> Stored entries

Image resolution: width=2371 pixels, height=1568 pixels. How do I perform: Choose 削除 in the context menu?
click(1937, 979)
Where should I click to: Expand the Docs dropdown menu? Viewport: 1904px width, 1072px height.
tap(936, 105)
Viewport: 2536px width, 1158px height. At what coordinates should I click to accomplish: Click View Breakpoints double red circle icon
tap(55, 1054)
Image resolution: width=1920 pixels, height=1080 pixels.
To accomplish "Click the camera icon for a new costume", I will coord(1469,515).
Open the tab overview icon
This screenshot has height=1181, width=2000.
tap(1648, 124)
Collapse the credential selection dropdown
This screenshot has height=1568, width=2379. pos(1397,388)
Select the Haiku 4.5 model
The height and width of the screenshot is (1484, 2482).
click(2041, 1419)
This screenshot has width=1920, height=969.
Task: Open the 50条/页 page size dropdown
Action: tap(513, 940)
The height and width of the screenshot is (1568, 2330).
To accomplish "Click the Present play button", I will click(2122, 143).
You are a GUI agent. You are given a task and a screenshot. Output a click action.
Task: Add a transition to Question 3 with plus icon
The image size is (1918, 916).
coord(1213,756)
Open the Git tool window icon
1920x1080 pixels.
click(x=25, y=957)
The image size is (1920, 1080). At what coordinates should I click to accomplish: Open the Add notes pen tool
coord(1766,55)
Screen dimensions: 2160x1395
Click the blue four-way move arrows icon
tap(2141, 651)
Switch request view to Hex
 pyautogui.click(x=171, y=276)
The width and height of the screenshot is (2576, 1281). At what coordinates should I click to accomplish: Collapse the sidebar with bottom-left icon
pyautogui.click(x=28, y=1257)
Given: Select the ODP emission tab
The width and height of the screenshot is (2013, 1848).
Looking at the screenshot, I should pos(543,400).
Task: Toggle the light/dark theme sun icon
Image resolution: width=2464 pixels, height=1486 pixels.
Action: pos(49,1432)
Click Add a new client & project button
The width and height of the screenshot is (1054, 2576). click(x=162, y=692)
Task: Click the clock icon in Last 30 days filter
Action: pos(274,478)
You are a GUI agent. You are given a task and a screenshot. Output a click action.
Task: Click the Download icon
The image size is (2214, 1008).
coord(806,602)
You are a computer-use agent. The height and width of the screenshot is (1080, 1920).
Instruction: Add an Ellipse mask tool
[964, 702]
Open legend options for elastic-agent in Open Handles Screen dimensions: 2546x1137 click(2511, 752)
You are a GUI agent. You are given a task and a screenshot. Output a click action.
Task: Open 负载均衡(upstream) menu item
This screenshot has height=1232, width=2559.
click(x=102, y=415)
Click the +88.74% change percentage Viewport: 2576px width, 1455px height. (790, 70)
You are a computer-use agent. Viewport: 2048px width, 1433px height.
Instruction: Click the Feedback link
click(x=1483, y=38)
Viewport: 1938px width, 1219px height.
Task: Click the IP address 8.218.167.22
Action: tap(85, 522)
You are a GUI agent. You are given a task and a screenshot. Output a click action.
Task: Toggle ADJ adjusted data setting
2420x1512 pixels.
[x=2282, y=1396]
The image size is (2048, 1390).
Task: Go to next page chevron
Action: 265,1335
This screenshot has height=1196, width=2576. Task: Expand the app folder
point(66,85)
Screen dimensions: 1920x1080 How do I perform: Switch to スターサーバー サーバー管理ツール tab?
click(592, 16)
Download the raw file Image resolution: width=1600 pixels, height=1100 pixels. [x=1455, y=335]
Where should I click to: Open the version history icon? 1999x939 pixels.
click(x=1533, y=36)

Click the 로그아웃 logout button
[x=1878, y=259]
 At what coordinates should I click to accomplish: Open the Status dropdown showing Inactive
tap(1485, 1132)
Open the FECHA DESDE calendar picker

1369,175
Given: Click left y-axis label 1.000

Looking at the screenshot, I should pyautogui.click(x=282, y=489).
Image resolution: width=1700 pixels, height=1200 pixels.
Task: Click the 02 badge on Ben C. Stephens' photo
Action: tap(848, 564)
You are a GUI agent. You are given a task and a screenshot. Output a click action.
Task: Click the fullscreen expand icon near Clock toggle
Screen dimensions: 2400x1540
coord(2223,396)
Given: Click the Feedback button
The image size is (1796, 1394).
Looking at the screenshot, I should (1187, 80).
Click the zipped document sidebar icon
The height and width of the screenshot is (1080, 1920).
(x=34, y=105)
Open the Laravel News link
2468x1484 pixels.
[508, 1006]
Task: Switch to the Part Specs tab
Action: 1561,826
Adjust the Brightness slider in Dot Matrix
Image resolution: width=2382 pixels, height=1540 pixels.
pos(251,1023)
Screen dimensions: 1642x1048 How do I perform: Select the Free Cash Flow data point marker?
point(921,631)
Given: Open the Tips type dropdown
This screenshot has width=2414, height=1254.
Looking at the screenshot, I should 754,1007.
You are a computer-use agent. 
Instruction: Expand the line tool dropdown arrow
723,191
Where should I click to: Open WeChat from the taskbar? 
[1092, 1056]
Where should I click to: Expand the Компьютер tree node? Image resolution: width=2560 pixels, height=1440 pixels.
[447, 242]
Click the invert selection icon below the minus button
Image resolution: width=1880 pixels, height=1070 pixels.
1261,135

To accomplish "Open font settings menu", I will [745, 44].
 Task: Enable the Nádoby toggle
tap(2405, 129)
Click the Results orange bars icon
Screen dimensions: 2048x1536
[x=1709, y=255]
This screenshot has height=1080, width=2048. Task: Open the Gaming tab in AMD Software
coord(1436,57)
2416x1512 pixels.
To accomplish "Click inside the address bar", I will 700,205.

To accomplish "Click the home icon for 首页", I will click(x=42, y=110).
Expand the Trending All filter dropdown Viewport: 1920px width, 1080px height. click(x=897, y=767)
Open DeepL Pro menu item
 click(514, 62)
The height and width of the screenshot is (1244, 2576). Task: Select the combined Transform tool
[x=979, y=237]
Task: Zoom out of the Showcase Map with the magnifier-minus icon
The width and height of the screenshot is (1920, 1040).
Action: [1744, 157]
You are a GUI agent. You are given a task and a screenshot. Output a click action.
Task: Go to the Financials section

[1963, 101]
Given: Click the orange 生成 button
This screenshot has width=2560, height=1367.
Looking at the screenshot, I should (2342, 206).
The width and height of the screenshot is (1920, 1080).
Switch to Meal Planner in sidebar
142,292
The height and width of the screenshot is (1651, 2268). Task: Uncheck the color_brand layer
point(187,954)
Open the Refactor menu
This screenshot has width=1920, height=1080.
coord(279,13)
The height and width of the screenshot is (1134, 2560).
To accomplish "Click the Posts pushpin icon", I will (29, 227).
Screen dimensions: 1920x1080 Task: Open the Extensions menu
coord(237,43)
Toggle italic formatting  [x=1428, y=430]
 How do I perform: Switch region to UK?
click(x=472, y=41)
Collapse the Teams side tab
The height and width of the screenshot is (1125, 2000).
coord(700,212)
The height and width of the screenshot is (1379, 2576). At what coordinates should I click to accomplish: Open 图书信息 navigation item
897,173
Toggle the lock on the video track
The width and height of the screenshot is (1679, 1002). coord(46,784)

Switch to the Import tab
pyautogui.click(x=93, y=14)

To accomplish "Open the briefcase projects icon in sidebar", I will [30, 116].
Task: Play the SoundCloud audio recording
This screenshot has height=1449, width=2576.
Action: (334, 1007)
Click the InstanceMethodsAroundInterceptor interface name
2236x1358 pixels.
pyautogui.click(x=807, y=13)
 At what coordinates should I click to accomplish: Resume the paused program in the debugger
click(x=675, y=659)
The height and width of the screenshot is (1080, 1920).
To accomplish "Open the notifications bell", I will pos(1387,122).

> Assigned task
Could you return exactly the stretch of the data above that starts at the line with "Click Add a new client & project button" and ends at the line with "You are a computer-use agent. Viewport: 2048px", both lines included?

> Problem solution
Click Add a new client & project button
The width and height of the screenshot is (1054, 2576). click(x=162, y=692)
Task: Click the clock icon in Last 30 days filter
Action: pos(274,478)
You are a GUI agent. You are given a task and a screenshot. Output a click action.
Task: Click the Download icon
The image size is (2214, 1008).
coord(806,602)
You are a computer-use agent. The height and width of the screenshot is (1080, 1920).
Instruction: Add an Ellipse mask tool
[964, 702]
Open legend options for elastic-agent in Open Handles Screen dimensions: 2546x1137 click(2511, 752)
You are a GUI agent. You are given a task and a screenshot. Output a click action.
Task: Open 负载均衡(upstream) menu item
This screenshot has height=1232, width=2559.
click(x=102, y=415)
Click the +88.74% change percentage Viewport: 2576px width, 1455px height. (790, 70)
You are a computer-use agent. Viewport: 2048px width, 1433px height.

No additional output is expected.